The complexity of a naive implementation of greedy glob-matching is pretty
clearly O(M*N**K), where N is the length of the target string, M is the length
of the pattern, and K is the number of *'s present in the pattern, and it is
pretty easy to construct inputs that will exhibit worse-case behavior - all
you
need is lots of *'s in a pattern that never matches.
Right, and that's what happened. It wasn't a problem until recently, when
users started to use multiple stars instead of one, like
********(_at_)domain(_dot_)
Don't ask me why.
However, I do not know if simply using an optimized non-greedy approach
actually reduces the computational complexity to something less than O(M*N**K)
for extremely pathological cases. If it doesn't, my guess is that there's some
sort of dynamic programming trick that can get the complexity down to O(N*M)
or
something similar. I haven't tried to find such a trick, mostly because we've
never encountered a pathological case when using optimized non-greedy matching
that would make it relevant.
So you suspect that there might be an algorithm that does not perform
backtracking? I can not imagine O(N*M) as worst case unless we can kick
backtracking out, although it might well be an average case. But that's
just a feeling and it may be wrong.
In any case, the computational complexity of glob-style matches is clearly
less
than that of regexp, which is hardly surprising given that regexps require
a NFA. This is why we disable regexp support by default in our implementation.

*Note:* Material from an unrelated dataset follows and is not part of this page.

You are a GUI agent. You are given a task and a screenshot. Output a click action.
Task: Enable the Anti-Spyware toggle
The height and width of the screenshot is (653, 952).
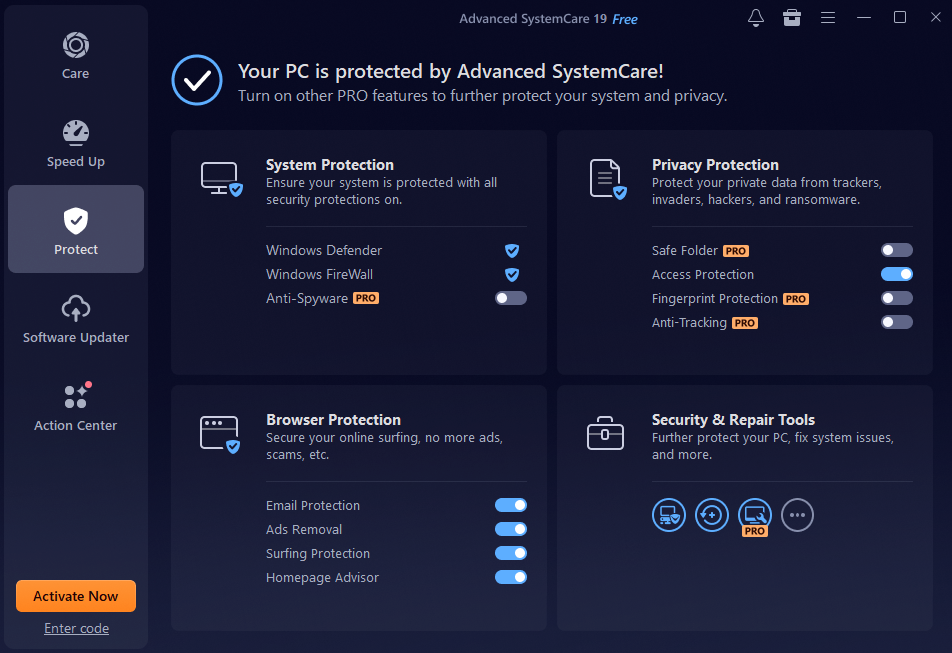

That's what I wonder about. The NFA can be converted to a DFA,
backtracking being an alternative, but that same appears to be true for
wildcard patterns to me, if multiple stars are allowed.
Perhaps it makes sense to recommend a non-greedy approach in the security
considerations section of the base specification? Allowing implementations to
limit the number of *'s they allog in glob-style patterns might also make
sense, if only to catch cases where users used :matches when they intended to
use :contains.
If we can not come up with a proof for worst-case complexity of non-greedy
algorithms, then I think we should document that pattern matching may
require time exponential to the number of stars in the pattern and indeed
allow implementations to put a limit on pattern matching, generating an
error if the limit is exceeded. The implementation should be free to express
the limit in the number of stars, the number of performed backtracking
operations, used CPU time or whatever else.
Interestingly, the PCRE library already contains functions to do that
for regular expressions, which is why the Exim filter language (quite
similar to Sieve) can offer regular expressions at no risk.
Michael